--- EXCERPT ---
········

In Commerce stream, students are prepared for business, management, administration, trade and banking. The main subjects of this stream are English, Accountancy, Economics and Business Studies. Vocational subjects like Marketing, Retail, Taxation, Banking, Entrepreneurship,   Mathematics etc are offers by schools.

In Humanities, students study social sciences and liberal arts. The main subjects of this stream are English, History, Geography, Political Science and Economics (any 2/3 or all the 5 subjects depending upon the school). Schools offer vocational subjects such as Mass Media, Fashion Studies, Legal Studies, Psychology, Tourism, Beauty and Wellness, Home Science, Food nutrition and dietetics, Fine Arts, Sociology, and Philosophy.

Schools also offer Hindi as a subject. Some have kept Hindi as a compulsory subject while some have kept it optional. Some schools do not offer it.

Subjects like Business Administration, Economics, Music, Fine Arts, Physical Education, National Cadets Corps, Geography, Computer Science, Information Technology, Artificial Intelligence, Foreign languages are offered in all three streams.

The exam is conducted only in pen and paper format.

Procedure (CBSE)

········

(Stored items)
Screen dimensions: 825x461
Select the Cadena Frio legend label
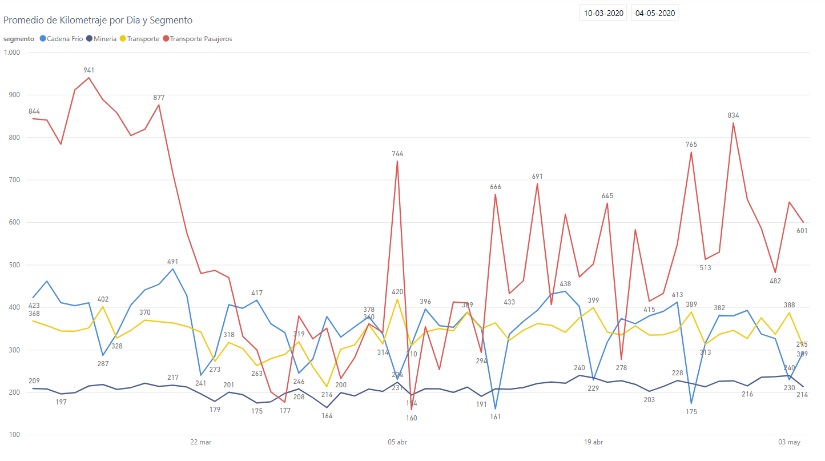tap(65, 39)
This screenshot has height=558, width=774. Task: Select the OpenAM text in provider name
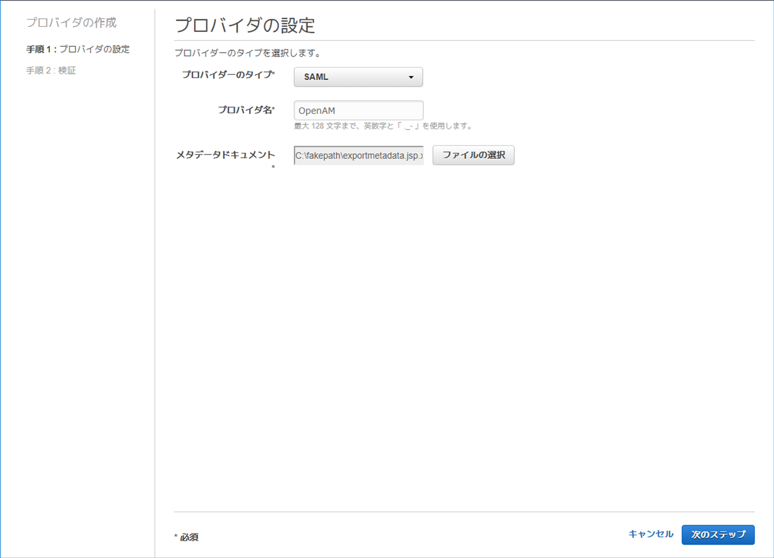(x=315, y=110)
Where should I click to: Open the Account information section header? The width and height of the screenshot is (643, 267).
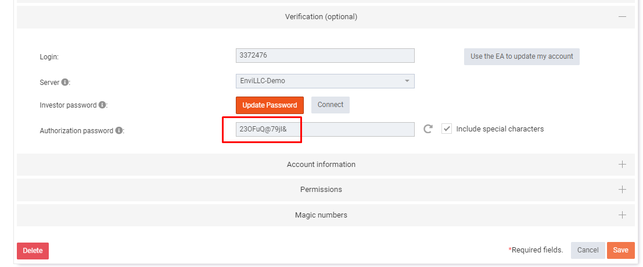click(321, 165)
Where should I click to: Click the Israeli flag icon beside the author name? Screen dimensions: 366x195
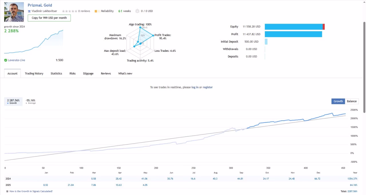pyautogui.click(x=29, y=11)
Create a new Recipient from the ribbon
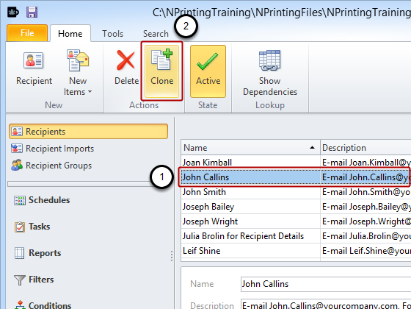Image resolution: width=411 pixels, height=309 pixels. [34, 68]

········

--- WRITTEN TASK A ---
Reproduce the passage on school streams word for word, everything from "Subjects like Business" down to "Procedure (CBSE)".
--- WRITTEN TASK B ---
Put this sentence from the passage on school streams into Spanish: "Schools also offer Hindi as a subject."
--- WRITTEN TASK C ---
Write the next part of the passage on school streams, starting after its last line.
The records stand apart from the passage on school streams.

--- FINAL ANSWER A ---
Subjects like Business Administration, Economics, Music, Fine Arts, Physical Education, National Cadets Corps, Geography, Computer Science, Information Technology, Artificial Intelligence, Foreign languages are offered in all three streams.

The exam is conducted only in pen and paper format.

Procedure (CBSE)

--- FINAL ANSWER B ---
Las escuelas también ofrecen hindi como asignatura.

--- FINAL ANSWER C ---
Each of the examinations takes place simultaneously across the country, to ensure that questions are not leaked in advance across time zones. Security is usually high for these board examinations. The question papers are distributed by the overseeing board of education, and their contents are guarded closely until the exam begins. The examinations may include multiple sets of question papers as well. The candidates are issued identification passes in advance, which are presented to the staff at the examination site. The site itself must not be the same school where a candidate is from; to ensure impartiality, the candidate must travel to a different school to take the examination. For the same reason, the candidate may not identify himself/herself on the answer sheet except with an identity-masking number. Use of calculation aids other than logarithm tables, which are provided by the examination centre, is prohibited. Delhi High Court has directed CBSE to follow moderation policy in May 2017 due to which the results were delayed. The results of 2019 for Class 10 was declared on May 6, 2019. The Central Board of Secondary Education (CBSE) has announced that the 2023 board exams will start from 15 February 2023

ICSE
The ICSE Council was established in 1958 by the University of Cambridge Local Examinations Syndicate to ensure that its examinations become adapted to the educational needs of the country and assign the ultimate control of the same on the council. The council was registered as a Society under the Societies Registration Act XXI of 1860 on 19 December 1967.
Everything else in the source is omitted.